Technical Analysis – Morgan Stanley stock moves above 200-day simple moving average


Anthony Charalambous, XM Investment Research Desk

Morgan Stanleys’ stock has been incrementally following the north road since the end of December, and in the last month has risen from a three-month low of 40.40 to face the ultimate battle with the 200-day simple moving average (SMA). Presently, it is facing short-term resistance at the previous weeks’ break high above the 200-day hurdle of 45.00.

Momentum cooled after the 200-day break, as also shown by the RSI as it points down in the positive area, whereas the ADX recently moved to areas of trend kickoff. The short-term 21-SMA has started to cross the 200-SMA upwards, whereas the long-term 100-SMA is already above it and headed further north.

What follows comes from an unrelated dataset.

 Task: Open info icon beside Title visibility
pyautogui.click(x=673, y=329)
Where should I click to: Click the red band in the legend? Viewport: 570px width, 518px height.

On the way up, a break of the 45.00 immediate resistance and latter 45.90 obstacle, could produce a test of the seven-month high of 48.65. A bullish continuation could then breed levels around 50.40 – 51.35, before any consideration of a further bolt to catalyze the test of the Fibonacci extensions of 138.2% and 161.8%, close to the all-time high of 59.33.

Downwards, a 45.00 resistance hold could prompt an immediate test of the 100- and 200-day SMAs around 43.85 – 43.60. Fracturing the support of 42.20 would be next before a shift to a bearish bias. A breach of the three-month lows next to 40.40 – 40.10 could then be considered.

Overall, the short- and medium-term bullish bias outweighs the risk to the down move.